■ Trecho do documento:
#####

Este é um custo evidente, mas não
contabilizado do excesso de leis repressivas: criar uma super-casta de agentes
da repressão. A autoridade que lhes é outorgada é um custo incomparavelmente
maior que o benefício de coibir os abusos que se deseja reprimir. A
proliferação de leis que, para combater comportamentos de alguns, submetem
todos os cidadãos ao arbítrio, significa a extensão da atribuição da autoridade
do Estado a pessoas cada vez menos qualificadas.
Leis só devem ser votadas depois
de se verificar se seus benefícios superem os seus custos. Os benefícios de
diferentes punições associadas ao uso do bafômetro em diferentes países e
diferentes épocas podem ser avaliados precisamente. E comparados aos de melhorar o traçado, a
sinalização e a manutenção das estradas. Já os elevados custos para a sociedade
de dar poderes excessivos à polícia são ainda melhor conhecidos. Assim, para
aprovar uma nova Lei Seca ampliando esses custos alguma demonstração de sua
utilidade deveria ser apresentada.

#####

■ Os dados:
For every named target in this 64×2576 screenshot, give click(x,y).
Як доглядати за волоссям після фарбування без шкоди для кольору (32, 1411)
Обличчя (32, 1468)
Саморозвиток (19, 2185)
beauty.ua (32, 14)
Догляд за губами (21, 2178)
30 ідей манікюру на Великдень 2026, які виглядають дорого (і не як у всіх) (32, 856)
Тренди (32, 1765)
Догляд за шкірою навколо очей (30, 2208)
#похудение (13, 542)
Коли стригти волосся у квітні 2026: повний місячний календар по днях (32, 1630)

#####

■ O que fazer:
Dê sequência ao texto sobre o excesso de leis repressivas e a Lei Seca, escrevendo a partir da última frase dele.

■ Resposta do exercício:
Ao contrário, o Senado Federal
aprovou no dia 18/12/2012, sem discussão, em menos de dois minutos, e a
Presidente da República sancionou apenas dois dias depois, nova lei que permite
substituir a prova do bafômetro por avaliação subjetiva da embriaguez. Com base
nessa avaliação, o motorista é sujeito a pena de prisão, além de pagamento de
multa cujo valor foi dobrado, passando para cerca de dois mil reais.
O efeito da nova lei, segundo as
estatísticas, comparando-se as festas de fim de ano com as do ano passado, foi o
esperado: o número de multas e prisões mais que dobrou. E o número de mortes
nas estradas? Simplesmente, aumentou, de 353 para 392.
Não há dúvida de que a aprovação
de leis rigorosas tem um efeito educativo e que merece reprovação dirigir sob o
efeito de bebida alcoólica. Mas é muito mais forte o efeito deseducativo
implícito na atribuição a cada vez mais agentes do poder para punir por novos
crimes, enquanto crimes de extorsão e agressão praticados por autoridades
públicas permanecem impunes. Contribui para o caos moral que fundamenta os
desvios de percepção do certo e do errado que conduzem a esses comportamentos.
A Operação Lei Seca, uma
violência contra o direito de ir e vir, aborda sua vítimas no meio da noite.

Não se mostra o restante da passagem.